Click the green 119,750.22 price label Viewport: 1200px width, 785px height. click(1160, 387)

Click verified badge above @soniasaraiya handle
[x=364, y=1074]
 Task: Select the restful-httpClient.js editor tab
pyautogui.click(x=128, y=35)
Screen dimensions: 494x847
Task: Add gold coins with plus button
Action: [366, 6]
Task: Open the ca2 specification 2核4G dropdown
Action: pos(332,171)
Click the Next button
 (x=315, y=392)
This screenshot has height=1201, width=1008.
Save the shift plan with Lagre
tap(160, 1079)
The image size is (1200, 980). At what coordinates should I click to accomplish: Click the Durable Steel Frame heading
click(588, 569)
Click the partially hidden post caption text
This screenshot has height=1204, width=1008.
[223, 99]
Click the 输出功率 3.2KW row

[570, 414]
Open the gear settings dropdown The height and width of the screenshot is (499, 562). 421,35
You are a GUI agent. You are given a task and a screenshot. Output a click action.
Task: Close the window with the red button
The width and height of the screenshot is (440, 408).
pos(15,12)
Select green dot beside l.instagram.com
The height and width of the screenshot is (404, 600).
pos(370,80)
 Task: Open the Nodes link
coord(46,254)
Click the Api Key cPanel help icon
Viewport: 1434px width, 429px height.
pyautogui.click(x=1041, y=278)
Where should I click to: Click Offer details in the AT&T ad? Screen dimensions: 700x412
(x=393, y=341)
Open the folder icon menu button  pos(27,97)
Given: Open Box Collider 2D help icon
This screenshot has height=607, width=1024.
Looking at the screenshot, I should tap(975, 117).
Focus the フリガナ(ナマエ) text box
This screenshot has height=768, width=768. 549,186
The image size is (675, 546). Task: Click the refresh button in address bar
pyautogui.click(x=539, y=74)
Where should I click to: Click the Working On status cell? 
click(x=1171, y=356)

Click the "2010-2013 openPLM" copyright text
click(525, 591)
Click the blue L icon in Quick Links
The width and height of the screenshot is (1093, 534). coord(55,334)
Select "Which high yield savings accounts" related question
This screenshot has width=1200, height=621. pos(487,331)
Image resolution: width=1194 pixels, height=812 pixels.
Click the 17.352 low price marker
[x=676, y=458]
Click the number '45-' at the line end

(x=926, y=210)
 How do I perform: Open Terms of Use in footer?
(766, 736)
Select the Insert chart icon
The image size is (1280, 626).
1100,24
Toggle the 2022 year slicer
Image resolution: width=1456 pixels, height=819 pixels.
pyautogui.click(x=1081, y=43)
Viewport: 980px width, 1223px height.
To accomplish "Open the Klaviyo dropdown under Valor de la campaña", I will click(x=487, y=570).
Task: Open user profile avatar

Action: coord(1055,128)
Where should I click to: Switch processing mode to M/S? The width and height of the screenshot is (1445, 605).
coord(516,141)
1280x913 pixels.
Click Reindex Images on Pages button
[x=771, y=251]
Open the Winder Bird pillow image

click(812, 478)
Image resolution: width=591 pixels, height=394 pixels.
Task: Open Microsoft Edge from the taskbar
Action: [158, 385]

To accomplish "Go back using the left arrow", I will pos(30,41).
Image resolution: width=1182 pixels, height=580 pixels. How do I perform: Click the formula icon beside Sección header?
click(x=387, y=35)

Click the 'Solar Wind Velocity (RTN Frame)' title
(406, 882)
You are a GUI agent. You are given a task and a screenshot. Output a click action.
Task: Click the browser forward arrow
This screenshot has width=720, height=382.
════════════════════
TASK GOAL: Every entry is to be restated word for word.

RESPONSE FOR THIS EXERCISE:
Click the green 119,750.22 price label Viewport: 1200px width, 785px height. click(1160, 387)

Click verified badge above @soniasaraiya handle
[x=364, y=1074]
 Task: Select the restful-httpClient.js editor tab
pyautogui.click(x=128, y=35)
Screen dimensions: 494x847
Task: Add gold coins with plus button
Action: [366, 6]
Task: Open the ca2 specification 2核4G dropdown
Action: pos(332,171)
Click the Next button
 (x=315, y=392)
This screenshot has height=1201, width=1008.
Save the shift plan with Lagre
tap(160, 1079)
The image size is (1200, 980). At what coordinates should I click to accomplish: Click the Durable Steel Frame heading
click(588, 569)
Click the partially hidden post caption text
This screenshot has height=1204, width=1008.
[223, 99]
Click the 输出功率 3.2KW row

[570, 414]
Open the gear settings dropdown The height and width of the screenshot is (499, 562). 421,35
You are a GUI agent. You are given a task and a screenshot. Output a click action.
Task: Close the window with the red button
The width and height of the screenshot is (440, 408).
pos(15,12)
Select green dot beside l.instagram.com
The height and width of the screenshot is (404, 600).
pos(370,80)
 Task: Open the Nodes link
coord(46,254)
Click the Api Key cPanel help icon
Viewport: 1434px width, 429px height.
pyautogui.click(x=1041, y=278)
Where should I click to: Click Offer details in the AT&T ad? Screen dimensions: 700x412
(x=393, y=341)
Open the folder icon menu button  pos(27,97)
Given: Open Box Collider 2D help icon
This screenshot has height=607, width=1024.
Looking at the screenshot, I should tap(975, 117).
Focus the フリガナ(ナマエ) text box
This screenshot has height=768, width=768. 549,186
The image size is (675, 546). Task: Click the refresh button in address bar
pyautogui.click(x=539, y=74)
Where should I click to: Click the Working On status cell? 
click(x=1171, y=356)

Click the "2010-2013 openPLM" copyright text
click(525, 591)
Click the blue L icon in Quick Links
The width and height of the screenshot is (1093, 534). coord(55,334)
Select "Which high yield savings accounts" related question
This screenshot has width=1200, height=621. pos(487,331)
Image resolution: width=1194 pixels, height=812 pixels.
Click the 17.352 low price marker
[x=676, y=458]
Click the number '45-' at the line end

(x=926, y=210)
 How do I perform: Open Terms of Use in footer?
(766, 736)
Select the Insert chart icon
The image size is (1280, 626).
1100,24
Toggle the 2022 year slicer
Image resolution: width=1456 pixels, height=819 pixels.
pyautogui.click(x=1081, y=43)
Viewport: 980px width, 1223px height.
To accomplish "Open the Klaviyo dropdown under Valor de la campaña", I will click(x=487, y=570).
Task: Open user profile avatar

Action: coord(1055,128)
Where should I click to: Switch processing mode to M/S? The width and height of the screenshot is (1445, 605).
coord(516,141)
1280x913 pixels.
Click Reindex Images on Pages button
[x=771, y=251]
Open the Winder Bird pillow image

click(812, 478)
Image resolution: width=591 pixels, height=394 pixels.
Task: Open Microsoft Edge from the taskbar
Action: [158, 385]

To accomplish "Go back using the left arrow", I will pos(30,41).
Image resolution: width=1182 pixels, height=580 pixels. How do I perform: Click the formula icon beside Sección header?
click(x=387, y=35)

Click the 'Solar Wind Velocity (RTN Frame)' title
(406, 882)
You are a GUI agent. You are given a task and a screenshot. Output a click action.
Task: Click the browser forward arrow
This screenshot has width=720, height=382.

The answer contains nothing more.